Item position entries
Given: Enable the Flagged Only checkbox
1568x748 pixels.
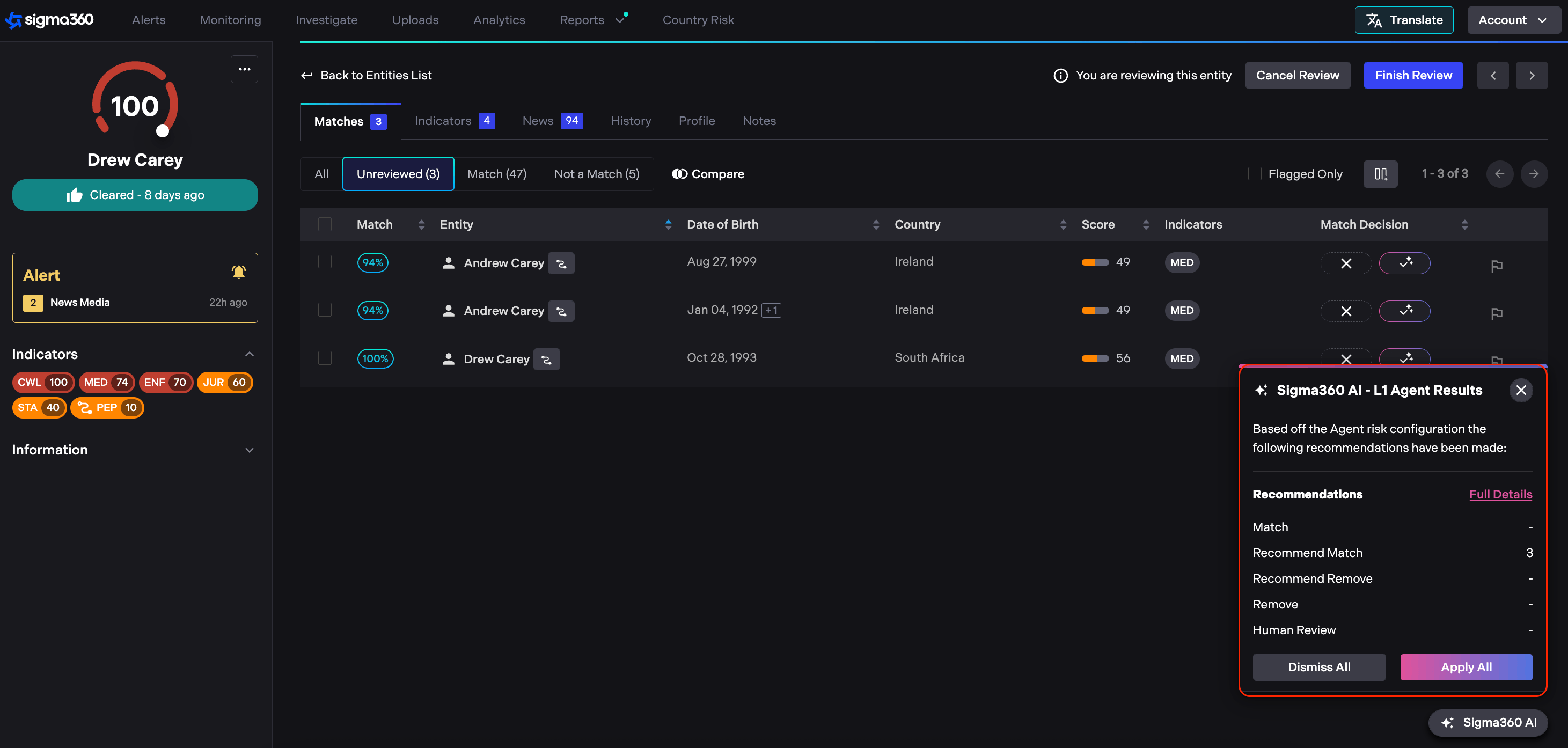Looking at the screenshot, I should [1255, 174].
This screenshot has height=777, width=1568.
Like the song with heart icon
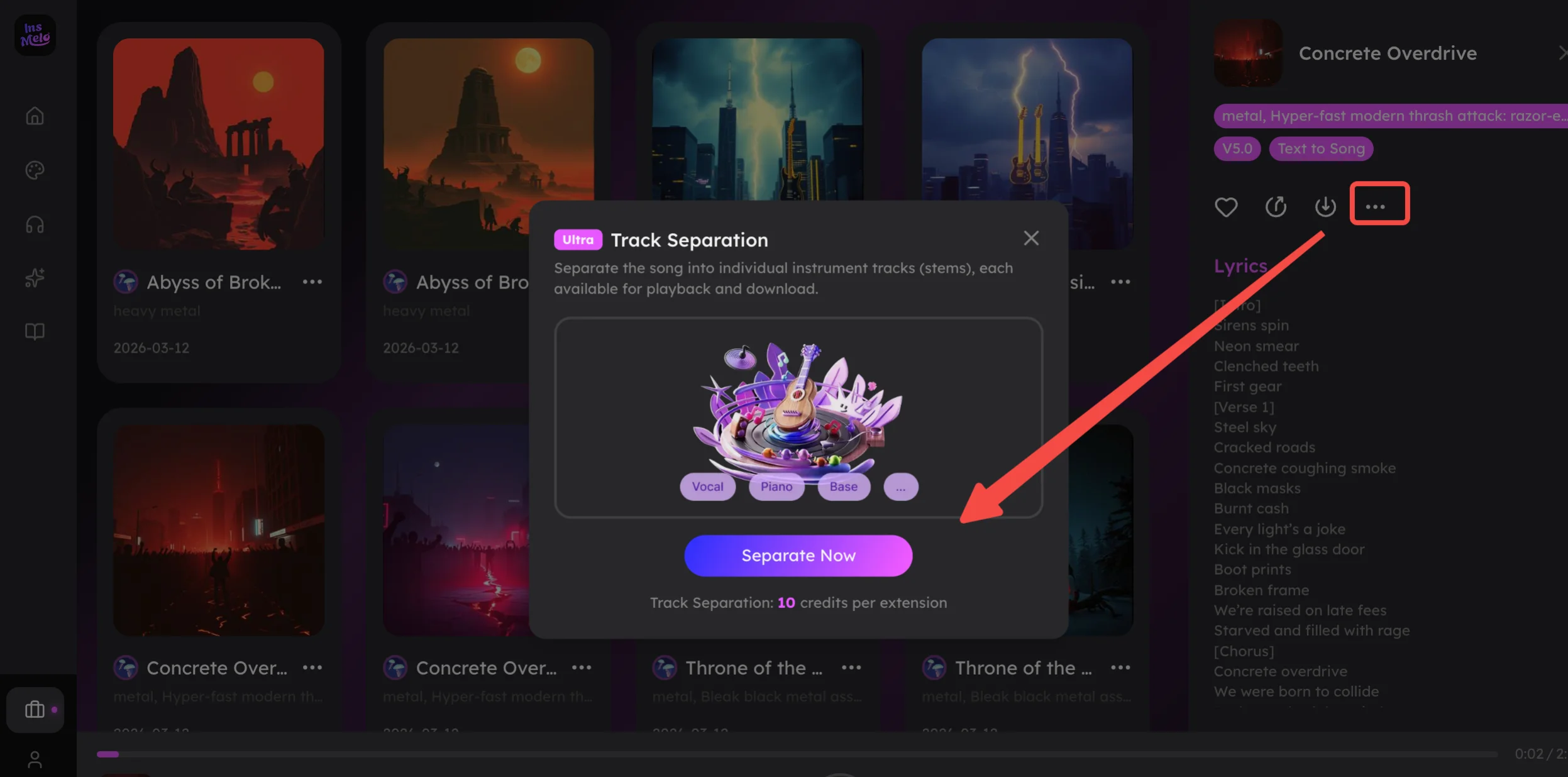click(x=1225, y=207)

■ **THE TASK**: Reproduce the lines of the material starting at the line containing "This screenshot has height=777, width=1568." and ending at the final line of the material, omitting the pictures from your answer.

■ **WRITTEN ANSWER**:
This screenshot has height=777, width=1568.
Like the song with heart icon
click(x=1225, y=207)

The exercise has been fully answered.